** Aim of the task **
Print the listing below again from the line that contains "Stardew Valley Fish: Every" onward, keeping every line exact and leaving out the lines before it.

** Information supplied **
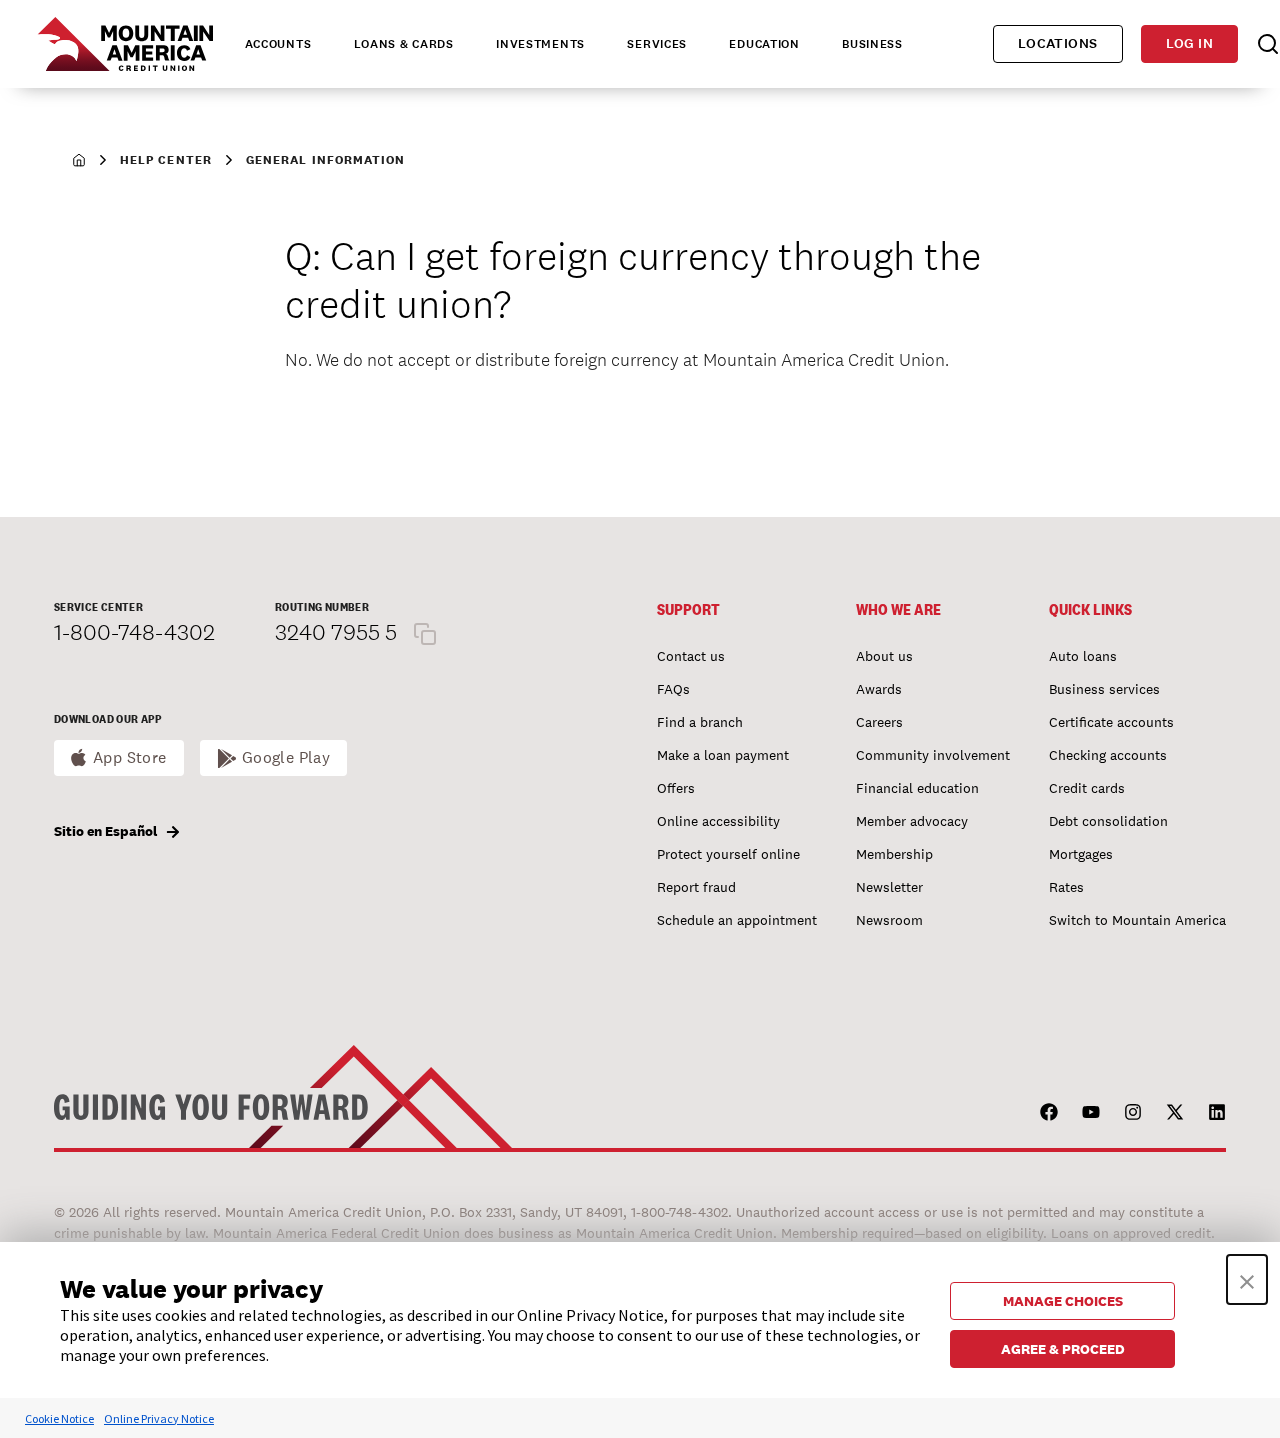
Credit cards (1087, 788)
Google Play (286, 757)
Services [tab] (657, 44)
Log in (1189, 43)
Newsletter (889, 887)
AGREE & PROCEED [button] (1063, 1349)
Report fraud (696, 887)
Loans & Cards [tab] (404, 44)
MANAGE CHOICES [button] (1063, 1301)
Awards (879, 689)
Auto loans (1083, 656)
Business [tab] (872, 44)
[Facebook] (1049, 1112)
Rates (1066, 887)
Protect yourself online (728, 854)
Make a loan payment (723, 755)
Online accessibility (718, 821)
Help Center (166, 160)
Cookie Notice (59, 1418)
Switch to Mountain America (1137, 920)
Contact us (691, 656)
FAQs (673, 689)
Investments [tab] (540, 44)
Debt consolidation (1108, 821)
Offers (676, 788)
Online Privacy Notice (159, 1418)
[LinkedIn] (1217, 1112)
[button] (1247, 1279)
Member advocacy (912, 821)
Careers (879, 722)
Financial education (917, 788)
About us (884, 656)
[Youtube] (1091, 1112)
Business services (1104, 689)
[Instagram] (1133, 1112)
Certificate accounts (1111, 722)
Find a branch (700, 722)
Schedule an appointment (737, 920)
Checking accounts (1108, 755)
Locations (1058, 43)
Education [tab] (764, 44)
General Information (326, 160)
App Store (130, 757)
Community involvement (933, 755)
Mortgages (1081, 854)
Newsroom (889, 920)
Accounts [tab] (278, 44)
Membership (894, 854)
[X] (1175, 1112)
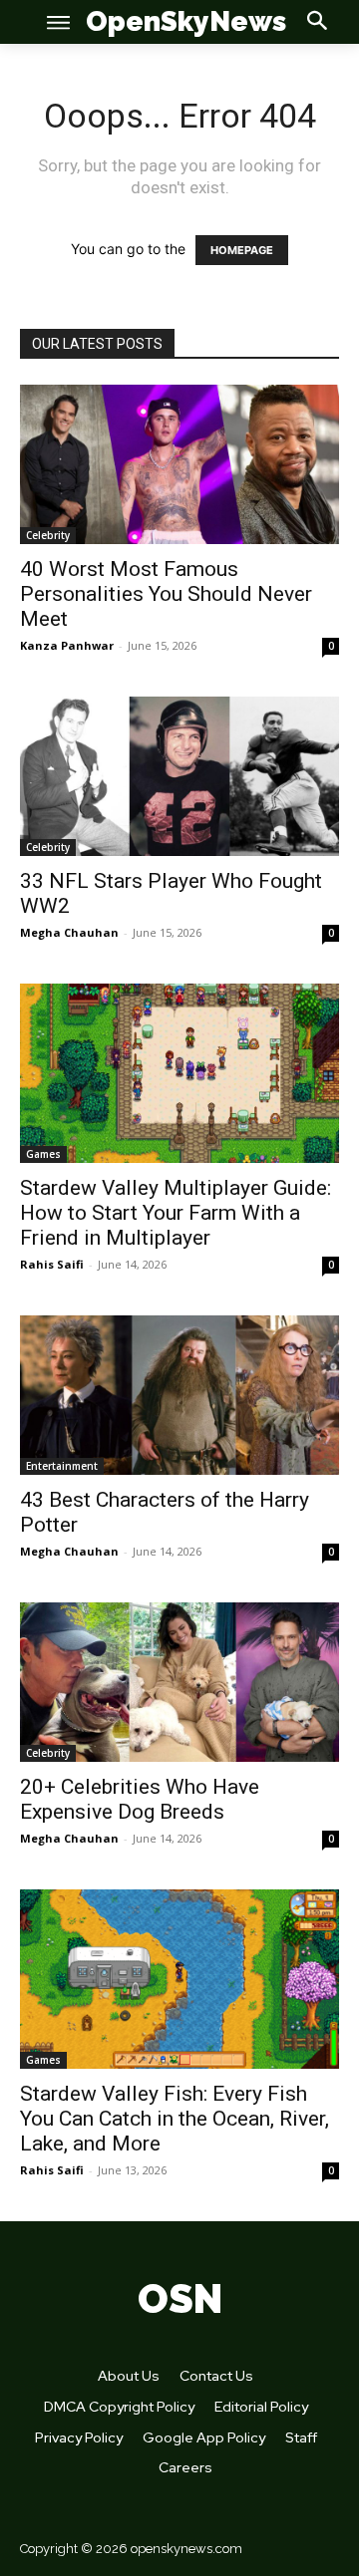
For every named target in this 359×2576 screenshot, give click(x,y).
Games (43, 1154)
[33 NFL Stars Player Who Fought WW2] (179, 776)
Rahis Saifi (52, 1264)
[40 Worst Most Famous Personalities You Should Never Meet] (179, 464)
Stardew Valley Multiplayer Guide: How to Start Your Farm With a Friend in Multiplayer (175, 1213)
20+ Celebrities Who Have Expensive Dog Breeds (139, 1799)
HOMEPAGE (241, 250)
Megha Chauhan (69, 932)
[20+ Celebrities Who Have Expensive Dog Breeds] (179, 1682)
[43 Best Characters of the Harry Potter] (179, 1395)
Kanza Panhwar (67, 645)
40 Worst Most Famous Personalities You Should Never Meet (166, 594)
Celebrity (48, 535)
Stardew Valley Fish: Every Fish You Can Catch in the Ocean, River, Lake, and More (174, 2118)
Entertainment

** The completed task **
Stardew Valley Fish: Every Fish You Can Catch in the Ocean, River, Lake, and More (174, 2118)
Entertainment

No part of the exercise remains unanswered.